■ Your task
From the post about parenting a child with autism, return the stretch from "I am all for" through "a little different!", copied word for word.

■ Supplied passage
::::::

It ‘s April! For all of us Autism parents that means its a month to help our special children celebrate themselves and raise awareness for Autism.

Here in our home Autism doesn’t come for one month out of every year. Autism is in our lives every moment of every day. I have two absoultly beautiful children. Autism effects us all but my youngest is the one who will have to figure out how to live in a world where everyone finds him to be “different”. As his parent it is my job and greatest privilage to help him navagigate the world in a way that makes sense to him.

I do not push him to make friends, keep quite, never stim, or toilet train on anyones terms but his own. I am here simply to help him. He’s a pretty smart kid, he gets everything in his own time.

We never thought he would speak. Give him a therapist he proved us wrong after six months. We never thought we’d see the day when he would be able to function without having two to eight meltdowns a day. An Occuptional Therapist helped show us how to calm him and what could trigger meltdowns. We were never sure if he could form an attachment to his dad it is so strong now I amost don’t remember a time when it wasn’t. Our son has proved to others as well as his parents that he is unstoppable. No matter what the challange he, with help, pushes through.

I am all for raising awareness. We have a bumper sticker, blue light, t-shirts and will answer any question you ask to the best of our ability. That being said Autism lives here daily and should be talked about daily. I will never stop trying to get people to understand. My son is a person like everyone else. He has thoughts, feelings, emotions. He can show great kindness and empathy. He has struggles image

like everyone, good days and bad ones too. He laughs, cries, tickles, plays. He may not do so the same as a “typical” child would because he has to think twice as hard before he does something and he will often need someone to show him how. This does not make him less, just a little different!

While your lighting your bulbs and spreading awareness this month please think about all the children and adults you know who are not less, but a little different. In spreading awareness you are helping every person with Autism become a little bit more understood for that I Thank you!

Siblings

I started this post two weeks ago and am now finishing!!

I am feeling frustrated today!!!

Today and for some time now my husband and I have been trying to find the best way to solve a problem.

Our beautiful daughter Jade is turning ten on October 25th. She has been having issues with why Adrian who is seven will not play with her. They are only 28 months apart so. Even so he is in first grade she is in fourth. He has an Autism Spectrum Disorder she does not. There are commonalities between them though. They both have BRE a type of epilepsy, both have ADHD and both have APD Auditory Pocessing Disorder. That and they love playing the computer.

Adrian like many other children with an Autism Spectrum Disorder has many problems interacting with people his own age. It is baffling to see him try interact. He wants to speak to other children badly but does not know how. I think that is the major issue with his sister. She try’s to interact but in ways he does not understand. She is always trying to get him to play Thomas UNO and he tried once but did not understand and lost interest. One thing he loves is wii sports. I am always trying to get Jade to join him for wii sports. He gets so frustrated with her though because she takes everything over and tries to run whatever they are doing. Needless to say he does not do well with her taking over. This results in fighting. Both kids are upset and nothing good happens.

My husband and I try to anticipate these fights and seperate the kids before things become too difficult. This is the most difficult part for us right now. Finding a way to navigate between both our kids. I think it is probably a common issue for any parent and even more difficult when have one or more children with special needs.

::::::

■ Information given

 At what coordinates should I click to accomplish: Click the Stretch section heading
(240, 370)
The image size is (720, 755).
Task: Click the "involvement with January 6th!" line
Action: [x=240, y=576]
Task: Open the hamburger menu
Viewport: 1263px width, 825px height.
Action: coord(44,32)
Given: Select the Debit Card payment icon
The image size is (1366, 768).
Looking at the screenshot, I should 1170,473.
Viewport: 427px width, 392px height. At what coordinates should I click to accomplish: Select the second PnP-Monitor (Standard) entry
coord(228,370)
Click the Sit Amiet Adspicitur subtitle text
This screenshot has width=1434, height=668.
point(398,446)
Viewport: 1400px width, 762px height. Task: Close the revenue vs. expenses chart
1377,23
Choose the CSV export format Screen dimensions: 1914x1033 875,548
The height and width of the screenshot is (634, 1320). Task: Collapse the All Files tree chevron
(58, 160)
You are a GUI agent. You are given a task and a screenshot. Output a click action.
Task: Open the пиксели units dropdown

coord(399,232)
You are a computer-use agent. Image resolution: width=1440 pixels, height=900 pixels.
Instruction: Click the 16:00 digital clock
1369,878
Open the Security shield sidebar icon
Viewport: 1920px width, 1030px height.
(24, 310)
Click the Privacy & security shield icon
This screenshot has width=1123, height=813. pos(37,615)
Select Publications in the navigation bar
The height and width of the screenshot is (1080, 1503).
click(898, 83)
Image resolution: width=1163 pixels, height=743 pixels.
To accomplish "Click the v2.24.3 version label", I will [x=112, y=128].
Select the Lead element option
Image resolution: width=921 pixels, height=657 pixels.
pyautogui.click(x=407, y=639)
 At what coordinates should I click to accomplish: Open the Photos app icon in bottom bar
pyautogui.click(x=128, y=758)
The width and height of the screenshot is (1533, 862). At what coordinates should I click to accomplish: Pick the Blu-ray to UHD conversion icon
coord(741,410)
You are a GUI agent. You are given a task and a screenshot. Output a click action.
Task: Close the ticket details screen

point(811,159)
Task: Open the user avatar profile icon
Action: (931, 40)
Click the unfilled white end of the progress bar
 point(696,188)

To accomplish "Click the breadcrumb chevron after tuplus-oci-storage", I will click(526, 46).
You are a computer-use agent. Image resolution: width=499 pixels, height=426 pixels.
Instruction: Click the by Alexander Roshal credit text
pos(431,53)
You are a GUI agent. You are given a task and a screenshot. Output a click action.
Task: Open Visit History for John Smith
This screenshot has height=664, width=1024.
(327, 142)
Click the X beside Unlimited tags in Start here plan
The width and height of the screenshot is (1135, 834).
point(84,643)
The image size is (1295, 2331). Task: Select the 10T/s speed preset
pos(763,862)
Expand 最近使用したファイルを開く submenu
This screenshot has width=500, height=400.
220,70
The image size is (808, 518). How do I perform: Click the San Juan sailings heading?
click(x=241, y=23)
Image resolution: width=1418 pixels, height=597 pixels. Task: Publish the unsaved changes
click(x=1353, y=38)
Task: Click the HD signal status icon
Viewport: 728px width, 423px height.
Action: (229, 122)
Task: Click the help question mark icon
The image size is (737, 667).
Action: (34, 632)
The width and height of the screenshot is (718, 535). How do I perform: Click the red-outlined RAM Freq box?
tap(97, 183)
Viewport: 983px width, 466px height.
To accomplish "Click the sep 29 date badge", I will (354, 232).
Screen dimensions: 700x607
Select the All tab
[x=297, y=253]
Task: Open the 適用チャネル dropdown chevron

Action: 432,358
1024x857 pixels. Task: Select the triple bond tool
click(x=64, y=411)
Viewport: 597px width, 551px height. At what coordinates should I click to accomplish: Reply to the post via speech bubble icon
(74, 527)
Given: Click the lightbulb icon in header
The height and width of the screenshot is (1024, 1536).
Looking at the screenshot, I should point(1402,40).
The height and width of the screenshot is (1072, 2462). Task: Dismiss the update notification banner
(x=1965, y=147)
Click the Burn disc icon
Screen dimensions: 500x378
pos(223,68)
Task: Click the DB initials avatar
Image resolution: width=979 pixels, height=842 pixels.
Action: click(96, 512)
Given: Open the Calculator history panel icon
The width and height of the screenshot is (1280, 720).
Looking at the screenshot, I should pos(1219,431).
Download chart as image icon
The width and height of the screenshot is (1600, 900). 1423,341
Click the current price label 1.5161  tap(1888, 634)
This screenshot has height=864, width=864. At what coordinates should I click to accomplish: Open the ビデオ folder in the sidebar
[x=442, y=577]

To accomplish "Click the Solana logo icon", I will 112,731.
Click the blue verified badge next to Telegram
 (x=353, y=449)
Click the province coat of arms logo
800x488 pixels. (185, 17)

::::::

■ Your response
I am all for raising awareness. We have a bumper sticker, blue light, t-shirts and will answer any question you ask to the best of our ability. That being said Autism lives here daily and should be talked about daily. I will never stop trying to get people to understand. My son is a person like everyone else. He has thoughts, feelings, emotions. He can show great kindness and empathy. He has struggles image

like everyone, good days and bad ones too. He laughs, cries, tickles, plays. He may not do so the same as a “typical” child would because he has to think twice as hard before he does something and he will often need someone to show him how. This does not make him less, just a little different!